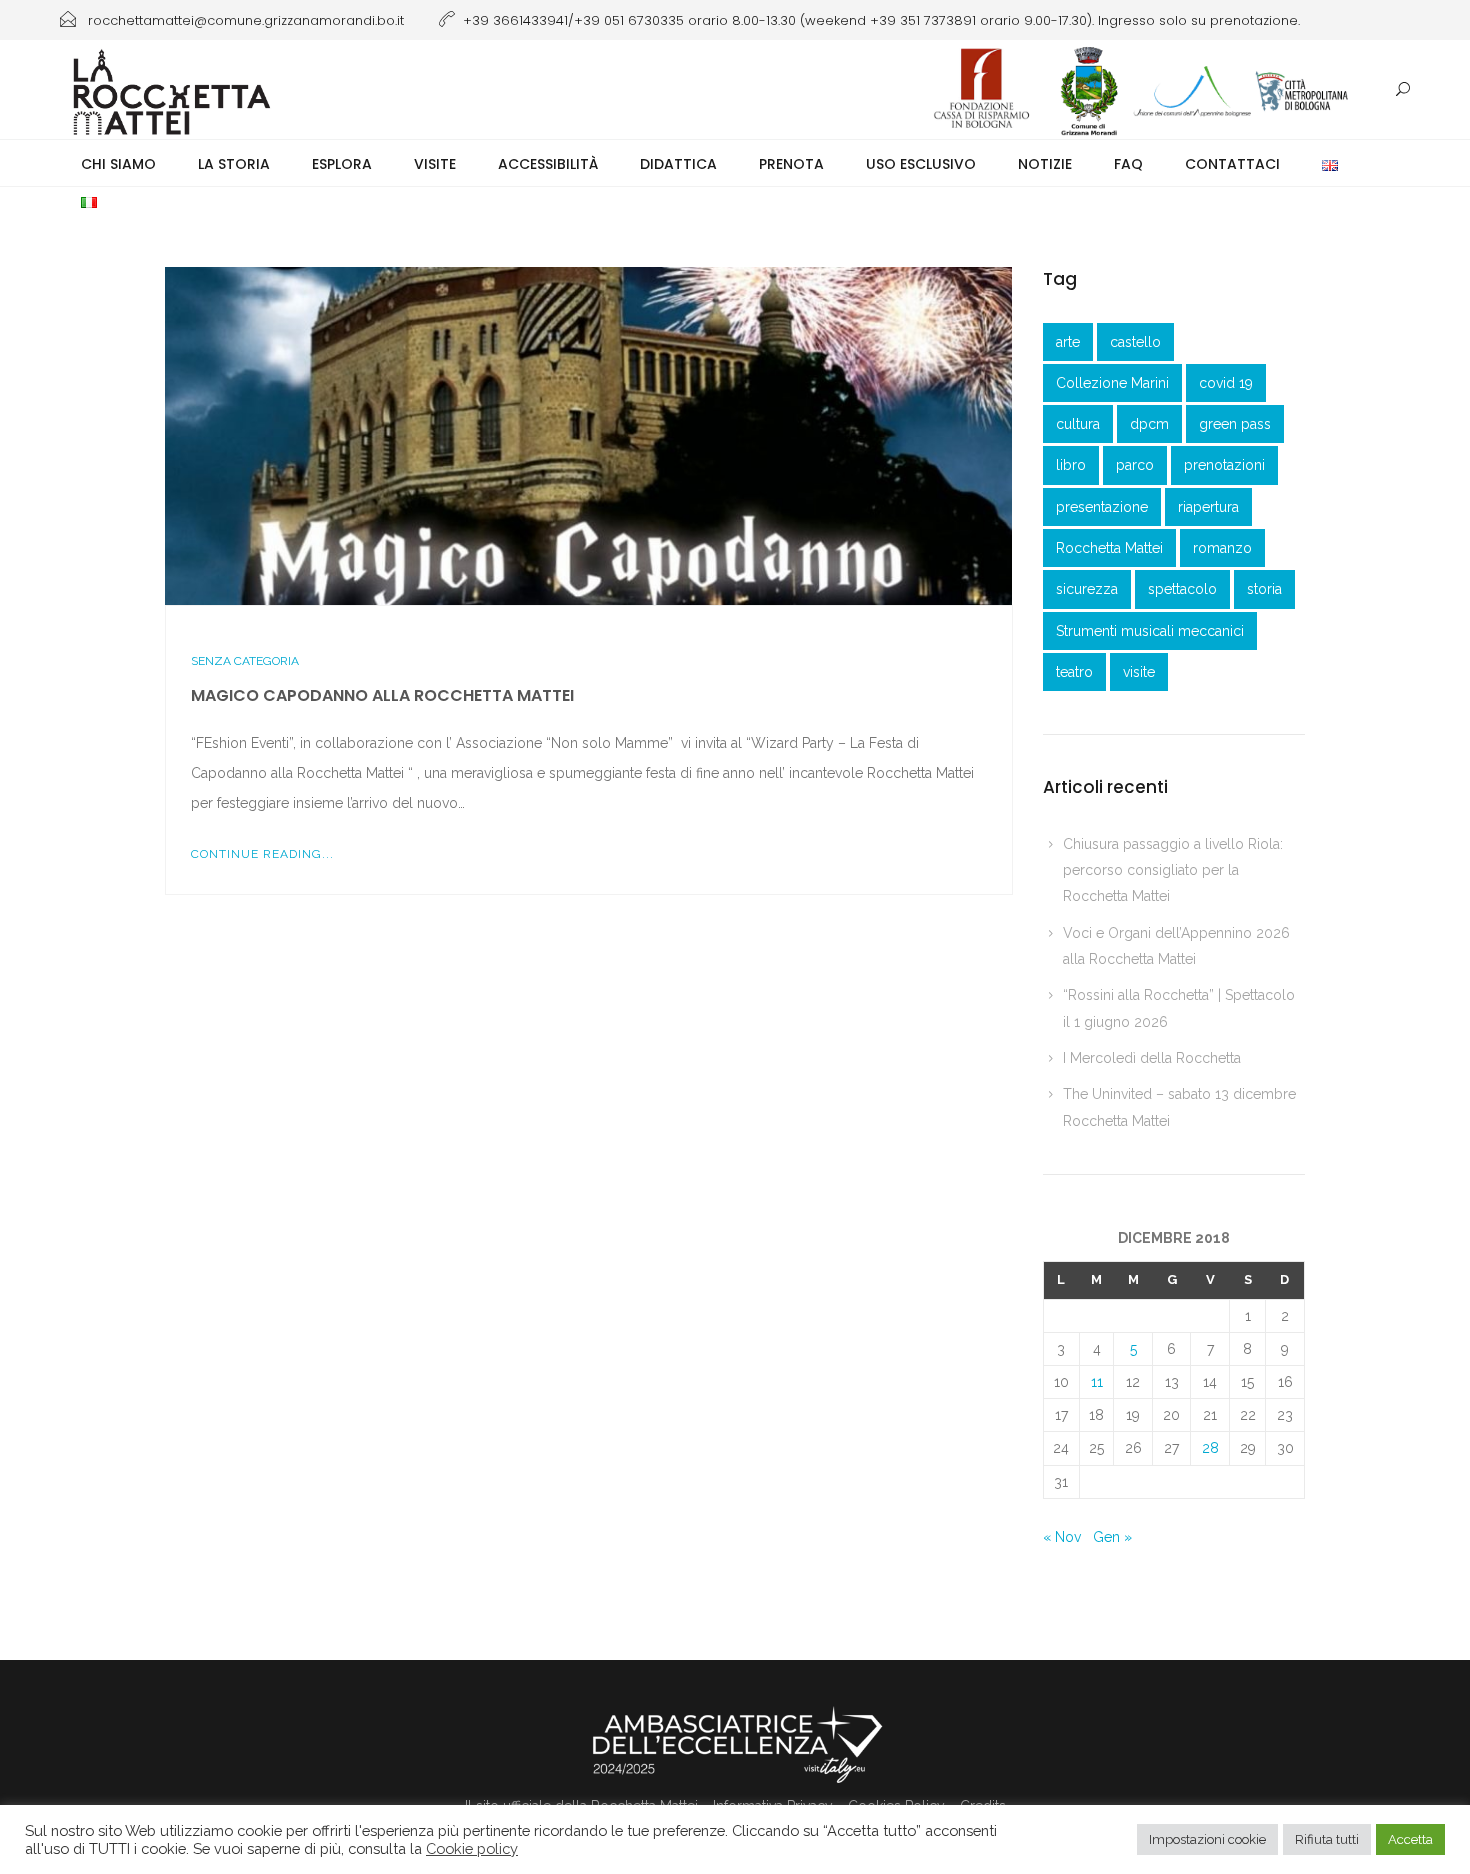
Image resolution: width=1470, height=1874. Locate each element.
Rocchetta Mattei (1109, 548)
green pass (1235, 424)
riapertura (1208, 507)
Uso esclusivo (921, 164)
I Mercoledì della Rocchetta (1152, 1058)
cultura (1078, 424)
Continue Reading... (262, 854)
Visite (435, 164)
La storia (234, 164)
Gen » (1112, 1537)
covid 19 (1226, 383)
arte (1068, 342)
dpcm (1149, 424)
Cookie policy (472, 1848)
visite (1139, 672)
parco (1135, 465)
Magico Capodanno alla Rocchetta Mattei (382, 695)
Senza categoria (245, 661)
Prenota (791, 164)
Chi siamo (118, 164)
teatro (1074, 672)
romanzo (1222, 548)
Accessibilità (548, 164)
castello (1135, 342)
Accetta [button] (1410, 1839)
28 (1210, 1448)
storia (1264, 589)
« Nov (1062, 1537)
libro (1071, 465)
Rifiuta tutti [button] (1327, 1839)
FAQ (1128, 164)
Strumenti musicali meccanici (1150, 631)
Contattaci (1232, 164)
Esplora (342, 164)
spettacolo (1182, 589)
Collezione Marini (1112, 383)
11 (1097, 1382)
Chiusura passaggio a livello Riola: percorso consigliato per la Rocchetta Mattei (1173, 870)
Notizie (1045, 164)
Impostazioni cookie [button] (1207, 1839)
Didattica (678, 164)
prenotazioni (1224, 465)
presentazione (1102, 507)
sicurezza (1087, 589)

==

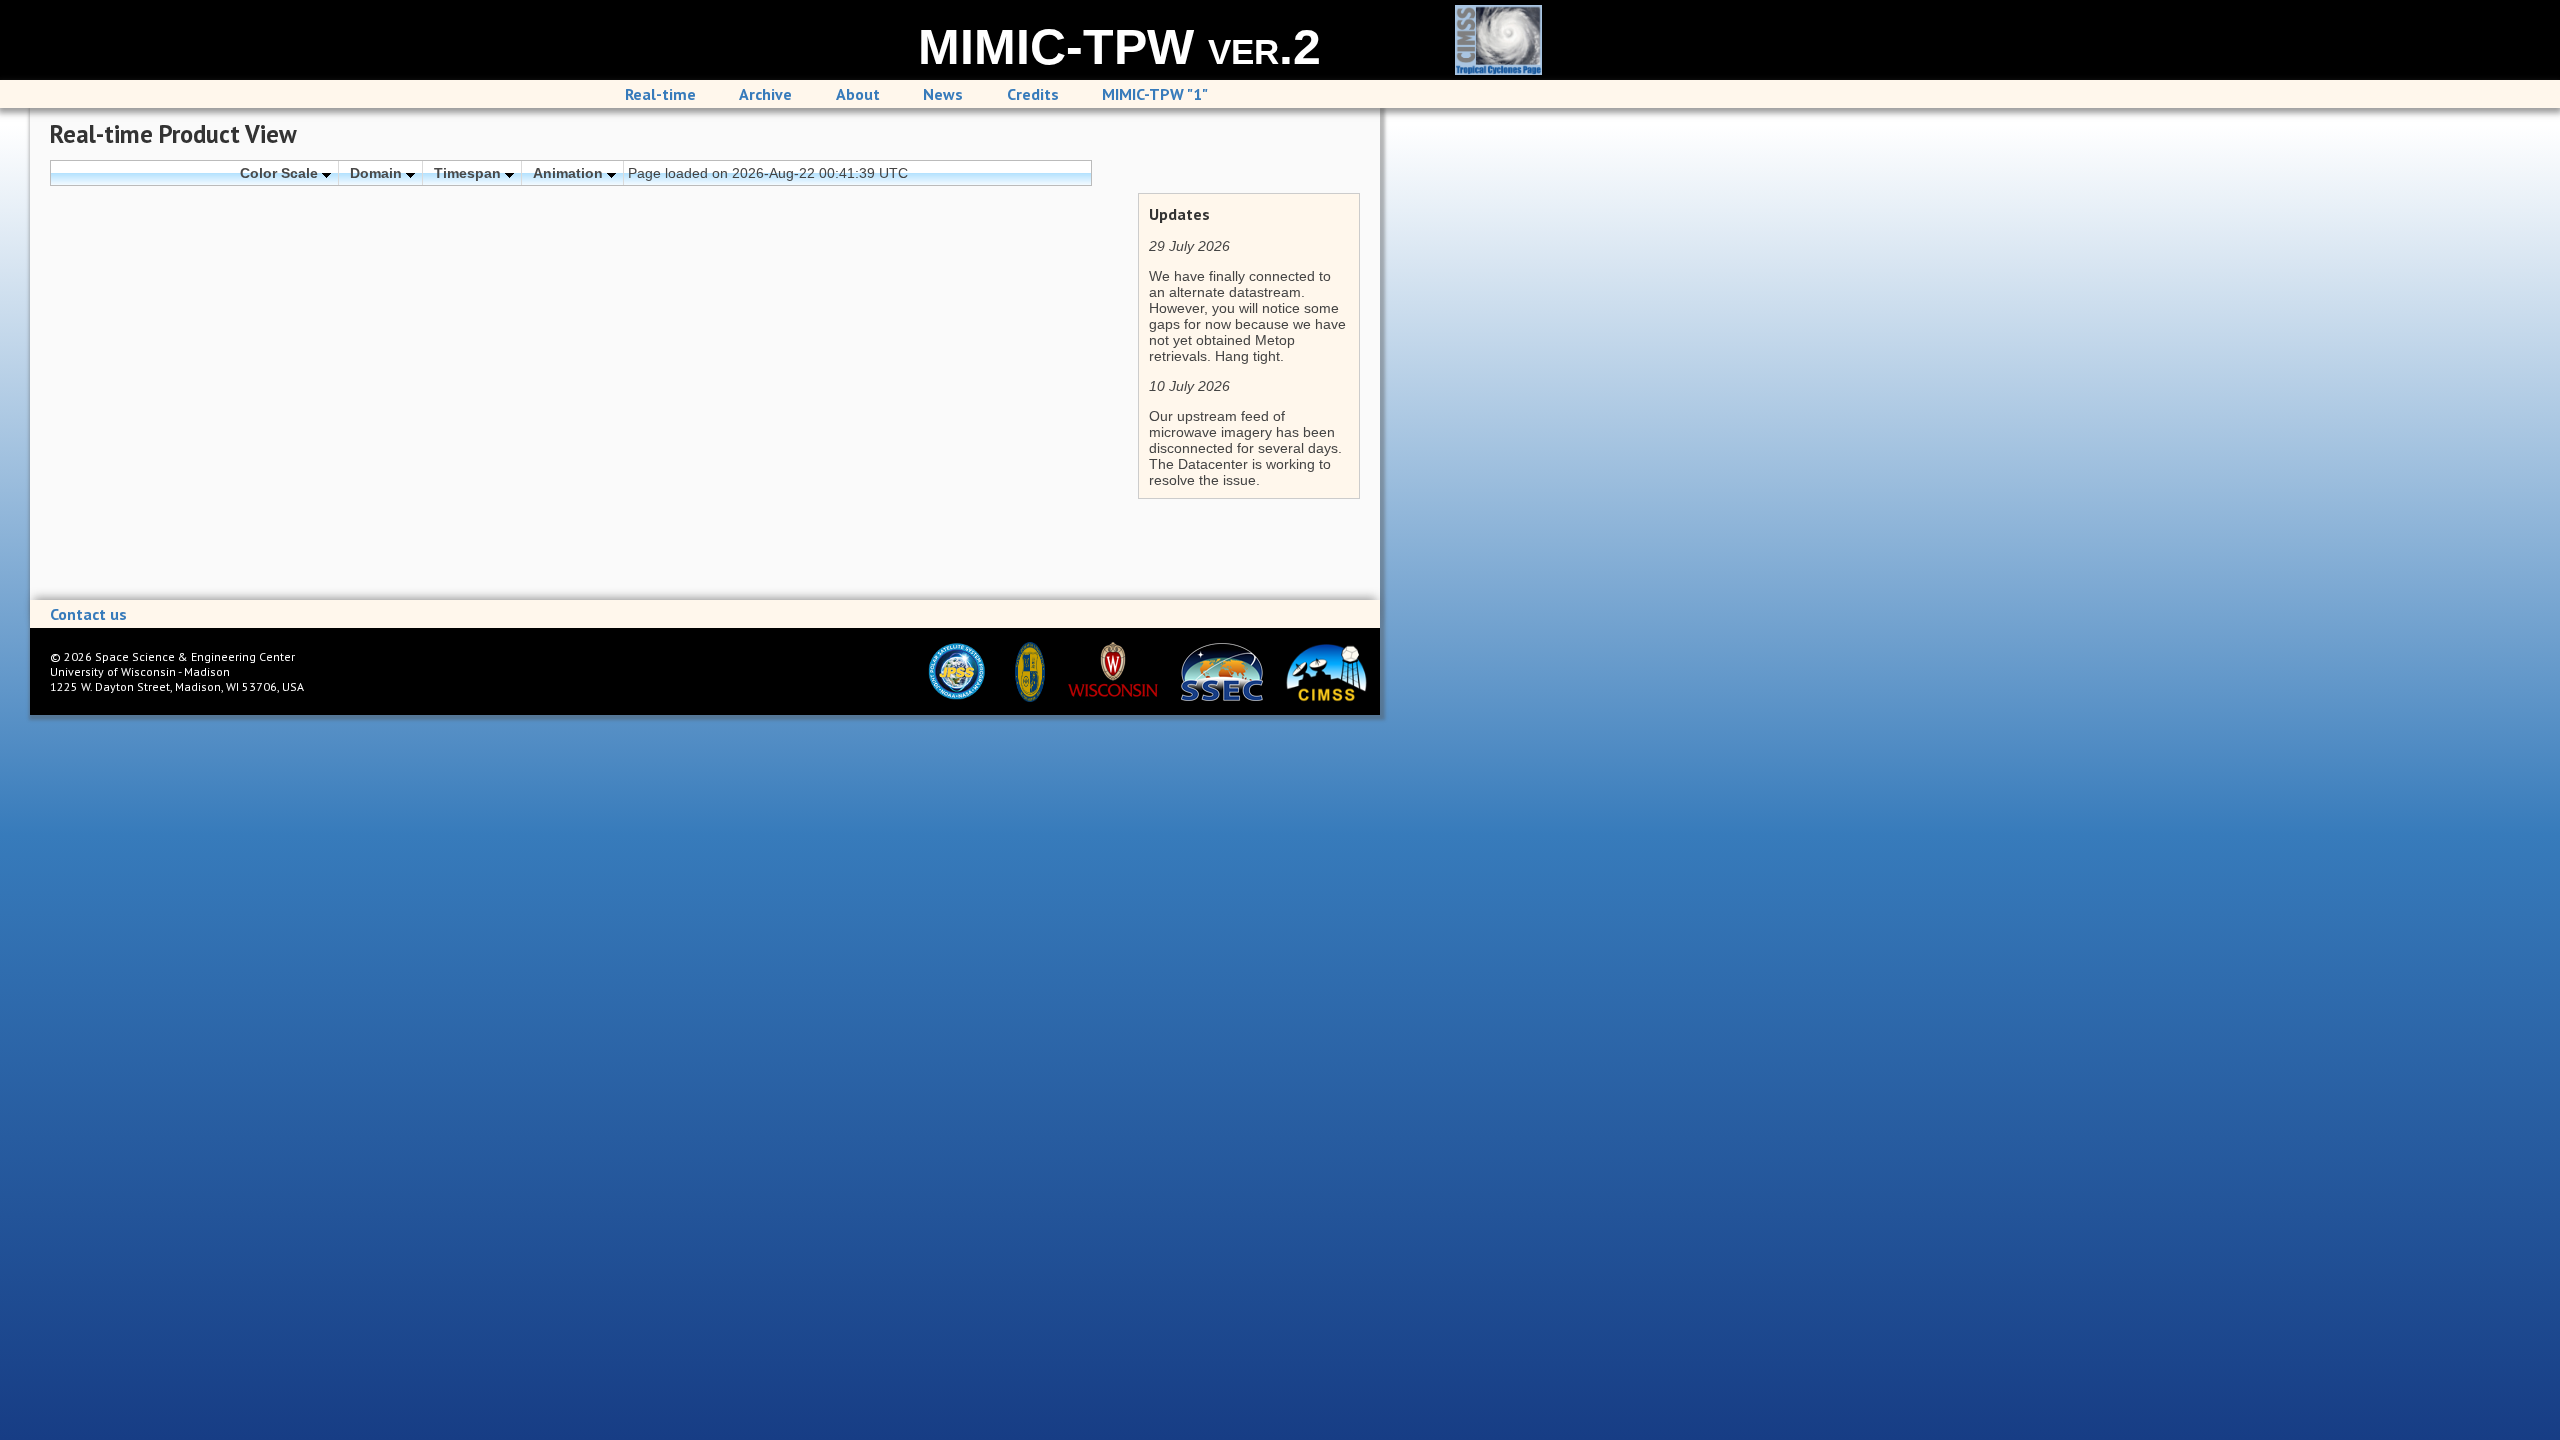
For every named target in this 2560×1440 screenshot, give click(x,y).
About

---

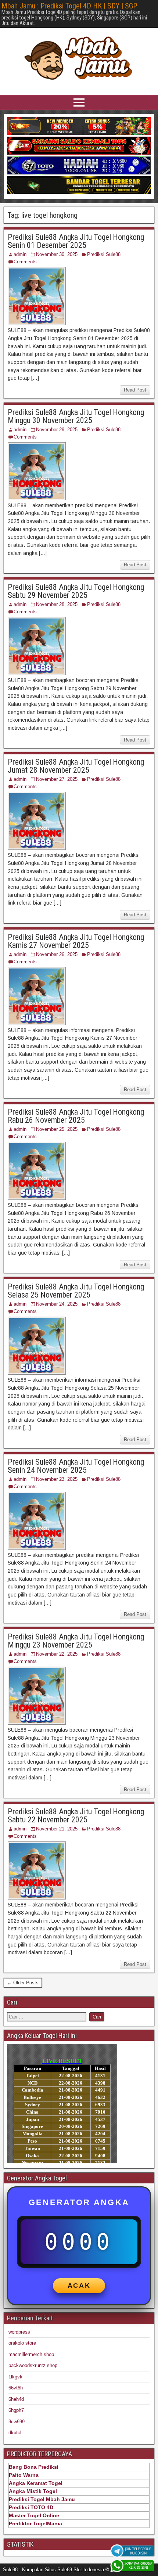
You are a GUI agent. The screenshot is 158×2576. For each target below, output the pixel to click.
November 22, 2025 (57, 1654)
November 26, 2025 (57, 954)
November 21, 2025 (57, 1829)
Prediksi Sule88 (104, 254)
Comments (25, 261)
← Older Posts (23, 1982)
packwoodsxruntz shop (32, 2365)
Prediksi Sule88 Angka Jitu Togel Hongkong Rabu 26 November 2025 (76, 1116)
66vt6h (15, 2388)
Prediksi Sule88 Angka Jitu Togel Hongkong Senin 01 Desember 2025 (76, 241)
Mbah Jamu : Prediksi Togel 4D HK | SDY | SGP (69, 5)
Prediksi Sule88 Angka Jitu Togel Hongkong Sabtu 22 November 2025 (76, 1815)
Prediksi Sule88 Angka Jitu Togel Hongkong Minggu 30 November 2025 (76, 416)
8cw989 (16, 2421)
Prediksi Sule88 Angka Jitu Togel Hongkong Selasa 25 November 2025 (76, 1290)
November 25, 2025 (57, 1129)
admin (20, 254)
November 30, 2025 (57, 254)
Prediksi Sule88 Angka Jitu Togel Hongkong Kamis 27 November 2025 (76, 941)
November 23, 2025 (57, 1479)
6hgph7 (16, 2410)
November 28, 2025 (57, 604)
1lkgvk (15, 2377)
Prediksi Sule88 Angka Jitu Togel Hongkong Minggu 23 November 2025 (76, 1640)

THE PROBLEM.
Beginning at the line above that contains "11 (1097, 1382)", return each line exactly through the line that contains "sicurezza (1087, 589)", and no others.

RESULT.
11 (1097, 1382)
Chiusura passaggio a livello Riola: percorso consigliato per la Rocchetta Mattei (1173, 870)
Notizie (1045, 164)
Impostazioni cookie [button] (1207, 1839)
Didattica (678, 164)
prenotazioni (1224, 465)
presentazione (1102, 507)
sicurezza (1087, 589)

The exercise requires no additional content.